THE TASK - Rewrite all of the data below, changing every "The image size is" to "The screen size is" and keeping everything else the same.

[Saved data entries]

......

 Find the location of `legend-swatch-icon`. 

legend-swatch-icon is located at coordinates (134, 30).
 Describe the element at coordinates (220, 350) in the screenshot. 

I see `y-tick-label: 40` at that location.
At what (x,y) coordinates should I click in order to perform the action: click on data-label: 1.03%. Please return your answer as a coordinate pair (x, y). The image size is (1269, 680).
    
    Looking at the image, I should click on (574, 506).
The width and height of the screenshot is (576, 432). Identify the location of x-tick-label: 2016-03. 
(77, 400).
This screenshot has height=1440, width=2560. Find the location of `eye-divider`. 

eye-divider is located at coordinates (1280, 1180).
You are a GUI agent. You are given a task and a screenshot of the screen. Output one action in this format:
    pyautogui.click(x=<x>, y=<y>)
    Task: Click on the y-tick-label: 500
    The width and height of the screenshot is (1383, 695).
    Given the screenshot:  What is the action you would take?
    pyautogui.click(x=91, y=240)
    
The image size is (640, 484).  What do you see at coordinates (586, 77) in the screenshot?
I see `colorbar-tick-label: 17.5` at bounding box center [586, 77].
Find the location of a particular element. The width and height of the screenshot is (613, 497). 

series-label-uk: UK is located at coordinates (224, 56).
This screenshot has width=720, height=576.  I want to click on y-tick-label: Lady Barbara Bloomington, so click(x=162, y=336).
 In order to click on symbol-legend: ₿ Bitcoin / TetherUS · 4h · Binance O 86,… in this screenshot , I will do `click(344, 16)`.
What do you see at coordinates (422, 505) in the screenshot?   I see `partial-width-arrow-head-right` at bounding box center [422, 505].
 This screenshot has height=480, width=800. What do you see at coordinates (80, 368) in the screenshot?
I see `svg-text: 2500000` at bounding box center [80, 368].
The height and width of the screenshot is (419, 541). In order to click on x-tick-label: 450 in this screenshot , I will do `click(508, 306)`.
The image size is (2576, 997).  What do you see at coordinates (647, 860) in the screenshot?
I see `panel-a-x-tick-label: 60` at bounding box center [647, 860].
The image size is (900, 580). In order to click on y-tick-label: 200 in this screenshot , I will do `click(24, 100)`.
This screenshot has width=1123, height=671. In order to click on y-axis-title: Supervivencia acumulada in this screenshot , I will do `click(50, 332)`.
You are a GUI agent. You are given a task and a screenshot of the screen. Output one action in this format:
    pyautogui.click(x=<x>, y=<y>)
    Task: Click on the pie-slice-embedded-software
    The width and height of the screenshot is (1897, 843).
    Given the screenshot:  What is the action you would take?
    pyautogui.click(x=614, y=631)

......

TASK RESPONSE -
 Find the location of `legend-swatch-icon`. 

legend-swatch-icon is located at coordinates (134, 30).
 Describe the element at coordinates (220, 350) in the screenshot. 

I see `y-tick-label: 40` at that location.
At what (x,y) coordinates should I click in order to perform the action: click on data-label: 1.03%. Please return your answer as a coordinate pair (x, y). The screen size is (1269, 680).
    
    Looking at the image, I should click on (574, 506).
The width and height of the screenshot is (576, 432). Identify the location of x-tick-label: 2016-03. 
(77, 400).
This screenshot has height=1440, width=2560. Find the location of `eye-divider`. 

eye-divider is located at coordinates (1280, 1180).
You are a GUI agent. You are given a task and a screenshot of the screen. Output one action in this format:
    pyautogui.click(x=<x>, y=<y>)
    Task: Click on the y-tick-label: 500
    The width and height of the screenshot is (1383, 695).
    Given the screenshot:  What is the action you would take?
    pyautogui.click(x=91, y=240)
    
The screen size is (640, 484).  What do you see at coordinates (586, 77) in the screenshot?
I see `colorbar-tick-label: 17.5` at bounding box center [586, 77].
Find the location of a particular element. The width and height of the screenshot is (613, 497). 

series-label-uk: UK is located at coordinates (224, 56).
This screenshot has width=720, height=576.  I want to click on y-tick-label: Lady Barbara Bloomington, so click(x=162, y=336).
 In order to click on symbol-legend: ₿ Bitcoin / TetherUS · 4h · Binance O 86,… in this screenshot , I will do `click(344, 16)`.
What do you see at coordinates (422, 505) in the screenshot?   I see `partial-width-arrow-head-right` at bounding box center [422, 505].
 This screenshot has height=480, width=800. What do you see at coordinates (80, 368) in the screenshot?
I see `svg-text: 2500000` at bounding box center [80, 368].
The height and width of the screenshot is (419, 541). In order to click on x-tick-label: 450 in this screenshot , I will do `click(508, 306)`.
The screen size is (2576, 997).  What do you see at coordinates (647, 860) in the screenshot?
I see `panel-a-x-tick-label: 60` at bounding box center [647, 860].
The screen size is (900, 580). In order to click on y-tick-label: 200 in this screenshot , I will do `click(24, 100)`.
This screenshot has width=1123, height=671. In order to click on y-axis-title: Supervivencia acumulada in this screenshot , I will do `click(50, 332)`.
You are a GUI agent. You are given a task and a screenshot of the screen. Output one action in this format:
    pyautogui.click(x=<x>, y=<y>)
    Task: Click on the pie-slice-embedded-software
    The width and height of the screenshot is (1897, 843).
    Given the screenshot:  What is the action you would take?
    pyautogui.click(x=614, y=631)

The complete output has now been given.